= Steere Noda =

Japanese American politician, lawyer and baseball player

Gikaku Steere Noda ( 1892 – March 29, 1986) was a Japanese American politician, lawyer, and baseball player in the State of Hawaii.

== Early life ==
Noda was born in 1892 at the Ewa plantation to Esaki and Suma Noda, immigrants from Kumamoto, Japan. In 1905, six years after Takie Okumura started the first Japanese baseball team in Hawaii in 1899, Noda founded the Asahi Nisei Baseball Team. The team would later grow to become the Americans of Japanese Ancestry (AJA) baseball league. At 13 years old, he was the first baseman, captain, and general manager for the team. He graduated from Mid-Pacific Institute and Hawaii High School (a Japanese language school) in 1911. He married Alice Sae Teshima in 1912. He served in the Hawaii National Guard from 1916 to 1917.

==Career==
In 1912, Noda started working for the IRS, making him the first nisei to work in Hawaii's federal government. He later became the first nisei to work in Hawaii's judicial system when he obtained a position as a clerk for the Honolulu District Court in 1916. In 1924, he was licensed as an attorney.

During his time as an attorney Noda also worked as a sports promoter for amateur and professional athletes from the mainland United States, Japan, and the Philippines.

Noda served as member of Territorial House of Representatives from 1948 to 1958 and was a delegate to the 1950 Hawaii State Constitutional Convention. His time in the House of Representatives ended when he entered the Hawaii State Senate in 1959. During his time in office he focused on helping the working class, and helped to end the 1949 dock strike.

Throughout his life Noda did community service for the Boy Scouts and the Honolulu Japanese Chamber of Commerce, and started the Honolulu chapter of the JACL.

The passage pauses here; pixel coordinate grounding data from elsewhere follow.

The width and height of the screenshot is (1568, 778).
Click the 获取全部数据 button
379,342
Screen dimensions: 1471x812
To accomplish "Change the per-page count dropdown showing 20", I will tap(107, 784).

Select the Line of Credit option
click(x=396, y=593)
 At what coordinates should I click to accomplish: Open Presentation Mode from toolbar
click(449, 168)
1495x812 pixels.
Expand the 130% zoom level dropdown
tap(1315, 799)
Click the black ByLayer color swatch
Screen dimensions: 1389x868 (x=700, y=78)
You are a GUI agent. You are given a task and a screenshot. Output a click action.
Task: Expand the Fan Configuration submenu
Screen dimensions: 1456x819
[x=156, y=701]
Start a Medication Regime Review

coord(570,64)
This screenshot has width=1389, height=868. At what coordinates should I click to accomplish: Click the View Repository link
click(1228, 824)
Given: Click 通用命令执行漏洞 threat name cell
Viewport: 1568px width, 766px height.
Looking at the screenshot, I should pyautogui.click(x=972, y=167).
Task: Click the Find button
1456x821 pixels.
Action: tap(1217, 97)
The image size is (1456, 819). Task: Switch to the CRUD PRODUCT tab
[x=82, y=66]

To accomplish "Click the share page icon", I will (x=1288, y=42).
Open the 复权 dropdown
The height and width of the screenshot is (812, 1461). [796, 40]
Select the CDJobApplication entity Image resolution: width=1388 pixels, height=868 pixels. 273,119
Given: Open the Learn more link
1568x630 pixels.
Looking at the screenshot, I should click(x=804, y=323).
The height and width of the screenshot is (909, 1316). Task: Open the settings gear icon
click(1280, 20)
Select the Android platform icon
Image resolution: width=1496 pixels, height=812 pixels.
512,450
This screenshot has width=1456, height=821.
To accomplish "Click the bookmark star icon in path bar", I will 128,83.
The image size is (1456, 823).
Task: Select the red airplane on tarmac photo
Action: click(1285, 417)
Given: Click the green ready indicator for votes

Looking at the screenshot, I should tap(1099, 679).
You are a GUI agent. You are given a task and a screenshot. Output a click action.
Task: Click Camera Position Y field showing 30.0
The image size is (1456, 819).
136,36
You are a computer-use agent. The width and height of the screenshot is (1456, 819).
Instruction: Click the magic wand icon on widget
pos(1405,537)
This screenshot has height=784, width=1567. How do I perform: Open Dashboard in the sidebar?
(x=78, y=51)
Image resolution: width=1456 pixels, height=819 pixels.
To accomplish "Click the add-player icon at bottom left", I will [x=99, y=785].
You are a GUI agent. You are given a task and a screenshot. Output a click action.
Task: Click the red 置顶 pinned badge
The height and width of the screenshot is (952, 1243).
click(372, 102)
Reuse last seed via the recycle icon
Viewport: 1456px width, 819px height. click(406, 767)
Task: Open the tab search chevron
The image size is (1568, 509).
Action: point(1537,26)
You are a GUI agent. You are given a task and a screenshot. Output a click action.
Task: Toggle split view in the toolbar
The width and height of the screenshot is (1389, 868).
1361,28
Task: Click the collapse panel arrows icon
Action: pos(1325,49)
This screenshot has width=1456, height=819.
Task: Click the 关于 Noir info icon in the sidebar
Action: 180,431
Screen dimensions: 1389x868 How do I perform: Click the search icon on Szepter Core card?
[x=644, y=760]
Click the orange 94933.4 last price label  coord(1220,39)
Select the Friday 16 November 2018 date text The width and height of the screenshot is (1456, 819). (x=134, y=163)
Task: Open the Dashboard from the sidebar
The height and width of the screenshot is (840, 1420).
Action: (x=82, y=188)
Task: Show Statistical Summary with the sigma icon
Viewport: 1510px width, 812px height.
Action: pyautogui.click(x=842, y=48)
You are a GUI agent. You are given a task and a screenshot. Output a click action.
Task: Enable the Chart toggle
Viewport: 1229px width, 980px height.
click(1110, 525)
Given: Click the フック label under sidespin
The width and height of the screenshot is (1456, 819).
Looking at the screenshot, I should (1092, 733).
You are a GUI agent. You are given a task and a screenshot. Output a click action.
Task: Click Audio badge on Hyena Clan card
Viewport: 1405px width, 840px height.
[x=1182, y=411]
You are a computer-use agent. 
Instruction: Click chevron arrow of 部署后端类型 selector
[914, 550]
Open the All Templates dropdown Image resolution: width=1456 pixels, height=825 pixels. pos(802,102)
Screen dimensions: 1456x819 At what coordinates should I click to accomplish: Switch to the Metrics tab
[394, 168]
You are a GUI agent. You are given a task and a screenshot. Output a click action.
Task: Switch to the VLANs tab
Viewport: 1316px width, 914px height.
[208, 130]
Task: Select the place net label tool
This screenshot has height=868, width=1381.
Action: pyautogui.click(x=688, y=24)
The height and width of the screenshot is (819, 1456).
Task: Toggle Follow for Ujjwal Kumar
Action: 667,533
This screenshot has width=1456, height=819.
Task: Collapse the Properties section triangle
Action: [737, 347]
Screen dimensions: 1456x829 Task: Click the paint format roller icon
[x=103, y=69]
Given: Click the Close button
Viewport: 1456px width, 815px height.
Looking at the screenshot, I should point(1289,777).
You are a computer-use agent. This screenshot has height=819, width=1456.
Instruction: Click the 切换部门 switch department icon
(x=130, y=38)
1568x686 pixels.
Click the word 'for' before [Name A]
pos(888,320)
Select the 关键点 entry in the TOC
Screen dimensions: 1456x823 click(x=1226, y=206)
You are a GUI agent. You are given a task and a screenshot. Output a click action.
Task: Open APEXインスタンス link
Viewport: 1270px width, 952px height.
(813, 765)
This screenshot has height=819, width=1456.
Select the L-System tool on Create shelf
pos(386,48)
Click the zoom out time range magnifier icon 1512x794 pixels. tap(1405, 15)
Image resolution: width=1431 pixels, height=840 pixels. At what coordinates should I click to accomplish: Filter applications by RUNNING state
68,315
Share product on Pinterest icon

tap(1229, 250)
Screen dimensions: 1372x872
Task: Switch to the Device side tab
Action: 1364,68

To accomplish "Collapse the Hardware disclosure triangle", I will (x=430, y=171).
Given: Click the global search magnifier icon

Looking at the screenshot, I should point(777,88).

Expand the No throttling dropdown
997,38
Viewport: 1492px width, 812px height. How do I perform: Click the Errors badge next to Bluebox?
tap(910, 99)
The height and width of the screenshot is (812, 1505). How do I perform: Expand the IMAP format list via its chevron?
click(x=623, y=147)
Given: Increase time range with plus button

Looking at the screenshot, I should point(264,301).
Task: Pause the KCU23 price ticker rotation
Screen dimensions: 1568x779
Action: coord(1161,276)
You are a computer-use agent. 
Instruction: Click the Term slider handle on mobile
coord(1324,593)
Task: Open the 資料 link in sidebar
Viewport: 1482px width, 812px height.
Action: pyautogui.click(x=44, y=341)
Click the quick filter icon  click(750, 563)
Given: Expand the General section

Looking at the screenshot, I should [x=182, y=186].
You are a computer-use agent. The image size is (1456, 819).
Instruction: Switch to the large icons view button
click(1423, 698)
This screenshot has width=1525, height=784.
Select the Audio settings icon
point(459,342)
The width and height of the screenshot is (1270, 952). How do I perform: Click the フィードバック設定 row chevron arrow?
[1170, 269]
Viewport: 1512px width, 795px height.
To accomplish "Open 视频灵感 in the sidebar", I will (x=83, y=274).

Noda died on March 19, 1986.

==Honors==
In 1967 Noda received the La Croix De Chevalier Avec Ruban from the International Amateur Wrestling Foundation. He earned the Fifth Class Order of the Rising Sun by the Japanese government in 1968. It was awarded to him for his role in promoting goodwill and friendship between Japan and the United States. In 1970, he was given the National Award by the US Amateur Wrestling Foundation.